Sayed Ahmed Alwadaei, BIRD's director of advocacy, called on the government to give serious consideration to the committee's findings.

“The funding to Bahrain is unaccountable, opaque and a waste of taxpayer money. Despite the millions spent in Bahrain, the human rights situation has degenerated, and the most vulnerable people in Bahrain - torture victims on death row - have been utterly failed by the FCO's policies, while Bahrain has used it to whitewash their sustained abuses,” he said.

“As it stands today, this training programme is a sham, and it is time for the UK to suspend its unconditional funding to Bahrain until real guarantees are in place."

'Slush fund'

The CSSF is a cross-government fund that was launched in April 2015 to fund projects tackling the causes and effects of conflict and instability in regions and countries of strategic importance to the UK.

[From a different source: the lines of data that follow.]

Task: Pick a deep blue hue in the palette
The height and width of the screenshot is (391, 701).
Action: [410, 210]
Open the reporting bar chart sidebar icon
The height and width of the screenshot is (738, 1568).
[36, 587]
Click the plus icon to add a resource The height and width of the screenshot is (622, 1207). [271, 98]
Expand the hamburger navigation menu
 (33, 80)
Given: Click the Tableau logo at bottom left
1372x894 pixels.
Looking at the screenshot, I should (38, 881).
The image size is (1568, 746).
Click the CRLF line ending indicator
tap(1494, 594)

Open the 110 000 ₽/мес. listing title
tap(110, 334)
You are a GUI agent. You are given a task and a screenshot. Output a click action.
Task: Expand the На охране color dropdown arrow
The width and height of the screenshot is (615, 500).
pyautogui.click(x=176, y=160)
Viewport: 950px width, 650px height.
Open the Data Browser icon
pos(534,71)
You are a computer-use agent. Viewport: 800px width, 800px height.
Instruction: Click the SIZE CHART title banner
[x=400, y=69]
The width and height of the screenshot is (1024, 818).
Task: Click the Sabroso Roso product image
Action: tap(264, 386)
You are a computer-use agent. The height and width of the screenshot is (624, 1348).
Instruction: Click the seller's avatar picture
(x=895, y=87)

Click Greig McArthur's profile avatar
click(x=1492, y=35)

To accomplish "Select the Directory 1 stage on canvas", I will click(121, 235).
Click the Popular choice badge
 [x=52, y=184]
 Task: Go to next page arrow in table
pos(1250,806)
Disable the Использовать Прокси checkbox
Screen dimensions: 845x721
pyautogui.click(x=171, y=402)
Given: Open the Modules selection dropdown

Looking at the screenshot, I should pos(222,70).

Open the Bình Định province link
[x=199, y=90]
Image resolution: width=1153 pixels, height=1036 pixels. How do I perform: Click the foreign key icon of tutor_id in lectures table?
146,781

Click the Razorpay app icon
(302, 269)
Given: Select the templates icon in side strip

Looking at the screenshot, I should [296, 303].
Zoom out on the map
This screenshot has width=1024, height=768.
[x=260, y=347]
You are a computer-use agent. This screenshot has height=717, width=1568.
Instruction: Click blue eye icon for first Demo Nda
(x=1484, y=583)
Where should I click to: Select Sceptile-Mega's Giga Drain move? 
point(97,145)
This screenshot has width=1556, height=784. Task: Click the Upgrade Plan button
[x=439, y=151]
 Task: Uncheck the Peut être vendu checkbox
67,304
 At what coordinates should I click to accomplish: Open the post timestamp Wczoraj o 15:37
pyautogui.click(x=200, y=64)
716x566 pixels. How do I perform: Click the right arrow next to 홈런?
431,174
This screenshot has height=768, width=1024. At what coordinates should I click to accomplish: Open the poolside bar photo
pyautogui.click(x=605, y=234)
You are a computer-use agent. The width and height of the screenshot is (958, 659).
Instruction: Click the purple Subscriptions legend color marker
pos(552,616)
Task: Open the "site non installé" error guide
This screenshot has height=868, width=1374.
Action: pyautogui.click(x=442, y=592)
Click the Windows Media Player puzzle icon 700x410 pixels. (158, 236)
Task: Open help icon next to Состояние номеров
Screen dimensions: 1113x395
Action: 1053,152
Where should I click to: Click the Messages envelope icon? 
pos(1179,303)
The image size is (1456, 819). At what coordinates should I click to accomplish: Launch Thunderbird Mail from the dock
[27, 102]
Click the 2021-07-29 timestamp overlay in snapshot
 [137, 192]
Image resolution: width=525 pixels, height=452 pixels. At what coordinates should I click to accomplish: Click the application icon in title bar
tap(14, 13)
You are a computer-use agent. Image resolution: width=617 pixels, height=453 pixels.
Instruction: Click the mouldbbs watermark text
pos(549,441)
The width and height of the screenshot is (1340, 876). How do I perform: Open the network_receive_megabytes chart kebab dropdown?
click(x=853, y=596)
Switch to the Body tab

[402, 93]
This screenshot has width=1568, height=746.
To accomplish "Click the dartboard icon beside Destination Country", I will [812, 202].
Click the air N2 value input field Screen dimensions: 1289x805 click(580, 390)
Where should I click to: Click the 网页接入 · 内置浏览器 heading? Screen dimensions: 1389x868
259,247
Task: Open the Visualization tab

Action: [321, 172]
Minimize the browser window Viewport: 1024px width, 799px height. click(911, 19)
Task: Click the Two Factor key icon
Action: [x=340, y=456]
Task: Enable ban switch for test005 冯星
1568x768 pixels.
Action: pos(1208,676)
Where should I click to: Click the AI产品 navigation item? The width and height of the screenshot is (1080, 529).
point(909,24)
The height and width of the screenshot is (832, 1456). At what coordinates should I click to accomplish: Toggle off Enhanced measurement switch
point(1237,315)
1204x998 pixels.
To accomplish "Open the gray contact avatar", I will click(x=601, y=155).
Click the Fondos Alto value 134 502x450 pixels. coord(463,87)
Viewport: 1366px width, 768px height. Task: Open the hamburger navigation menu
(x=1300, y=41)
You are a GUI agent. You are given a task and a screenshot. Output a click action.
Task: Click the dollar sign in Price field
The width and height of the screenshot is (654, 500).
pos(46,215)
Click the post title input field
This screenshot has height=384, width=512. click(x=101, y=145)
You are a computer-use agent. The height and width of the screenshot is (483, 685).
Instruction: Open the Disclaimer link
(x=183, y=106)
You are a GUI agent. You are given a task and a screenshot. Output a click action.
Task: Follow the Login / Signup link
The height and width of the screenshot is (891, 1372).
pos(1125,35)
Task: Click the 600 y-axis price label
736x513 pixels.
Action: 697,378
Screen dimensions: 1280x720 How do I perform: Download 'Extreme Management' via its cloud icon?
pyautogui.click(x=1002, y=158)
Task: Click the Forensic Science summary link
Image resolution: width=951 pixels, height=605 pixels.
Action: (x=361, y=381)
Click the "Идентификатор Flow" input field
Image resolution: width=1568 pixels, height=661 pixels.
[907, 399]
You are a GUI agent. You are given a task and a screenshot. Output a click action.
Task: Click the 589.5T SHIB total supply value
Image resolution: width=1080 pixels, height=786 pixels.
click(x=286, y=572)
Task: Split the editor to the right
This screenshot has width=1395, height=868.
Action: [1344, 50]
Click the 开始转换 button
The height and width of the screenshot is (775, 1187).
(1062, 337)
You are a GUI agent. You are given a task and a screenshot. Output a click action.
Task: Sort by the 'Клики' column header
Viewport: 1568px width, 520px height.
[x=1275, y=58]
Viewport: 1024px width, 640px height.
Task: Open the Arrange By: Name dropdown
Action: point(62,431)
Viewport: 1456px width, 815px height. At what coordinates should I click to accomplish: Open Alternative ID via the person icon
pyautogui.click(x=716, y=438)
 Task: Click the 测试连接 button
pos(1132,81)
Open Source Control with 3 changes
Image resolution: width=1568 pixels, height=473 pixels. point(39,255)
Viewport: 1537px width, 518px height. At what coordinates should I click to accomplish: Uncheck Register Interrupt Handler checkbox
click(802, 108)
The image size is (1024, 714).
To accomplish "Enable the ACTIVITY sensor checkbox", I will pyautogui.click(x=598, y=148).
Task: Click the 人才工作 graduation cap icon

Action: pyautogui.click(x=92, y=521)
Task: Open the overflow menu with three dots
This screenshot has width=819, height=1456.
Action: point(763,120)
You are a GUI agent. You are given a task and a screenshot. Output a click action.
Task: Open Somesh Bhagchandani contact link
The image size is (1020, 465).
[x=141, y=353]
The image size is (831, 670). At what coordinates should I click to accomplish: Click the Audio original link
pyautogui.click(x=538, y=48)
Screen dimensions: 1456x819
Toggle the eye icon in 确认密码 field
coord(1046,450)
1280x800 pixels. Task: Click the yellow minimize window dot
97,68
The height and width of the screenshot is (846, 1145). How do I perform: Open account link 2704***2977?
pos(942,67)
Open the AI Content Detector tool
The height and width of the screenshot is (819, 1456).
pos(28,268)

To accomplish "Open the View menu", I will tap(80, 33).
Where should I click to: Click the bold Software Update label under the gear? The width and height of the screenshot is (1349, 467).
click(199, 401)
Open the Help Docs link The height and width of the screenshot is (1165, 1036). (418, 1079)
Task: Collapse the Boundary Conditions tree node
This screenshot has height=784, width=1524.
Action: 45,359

But the committee concluded that it had not been given enough information about the nature of the projects that the CSSF was being used to fund to assess whether it had proven successful, and raised concerns that it was effectively being used as a “slush fund”.

“The lack of a clear framework by which to evaluate country-level investment decisions means that the NSC is in effect marking its own homework in relation to the CSSF,” it said.

“There is a risk that the CSSF is being used as a ‘slush fund’ for projects that may be worthy, but which do not collectively meet the needs of UK national security.”

Margaret Beckett, the chair of the committee and a Labour MP, said there was no central source of information explaining how the fund was managed and no published list of programmes and projects which have been funded, nor published measures of the impact of CSSF-funded projects.

No single minister is responsible – or accountable. The jury is still out,” said Beckett.

“This Fund has great potential. At the very least, Government must appoint a Cabinet Office minister to take responsibility for this £1 billion fund. If not, a lack of collective responsibility risks degenerating into no responsibility at all.

“While we appreciate the need to maintain security, Government must bring forward plans to make the Fund more transparent.

'Lack of oversight'

Maya Foa, a director of Reprieve, said: “The Committee is right to raise serious concerns over the secrecy surrounding the CSSF.

“This lack of oversight is deeply worrying, given the risk of complicity in terrible abuses – including torture and the death penalty – in countries like Bahrain and Ethiopia. Such substantial, high-risk security assistance surely deserves proper scrutiny by MPs, and by the public.”

Reprieve discovered in February 2016 via Freedom of Information requests that more than £1m in CSSF funding had been allocated to Ethiopia despite previous aid funding being halted in 2014 amid concerns raised about the involvement of Ethiopian security forces in the kidnapping and rendering of a British man, Andargachew Tsege, who is still being held on death row in the East African country.

Tsege is believed to have been detained in 2014 in Yemen during a stopover while flying from Dubai to Eritrea and subsequently handed over to Ethiopian authorities.

Tsege, known as Andy, had fled to the UK in the 1970s having previously been a senior member in an opposition party calling for democracy and civil rights.



Evidence submitted by the UK government included details of CSSF-funded work in Syrian refugee camps in Jordan

According to evidence submitted to the inquiry by the government, more than £188m ($233m) was allocated from the CSSF for projects in the Middle East and North Africa region in 2016-17.

One case study submitted by the government was an ongoing project to equip, train and mentor Lebanon's armed forces to prepare them to defend the country's border with Syria.

“We aim to have trained over 11,000 Lebanese soldiers in the specialist techniques of urban counterterrorism by 2019,” the government said.

The report also cited projects in Jordan involving training the military and working in Syrian refugee camps, while evidence submitted by CSSF suppliers and contractors also revealed details of civil society-building projects in Iraq, Egypt, Tunisia, Israel and Palestine.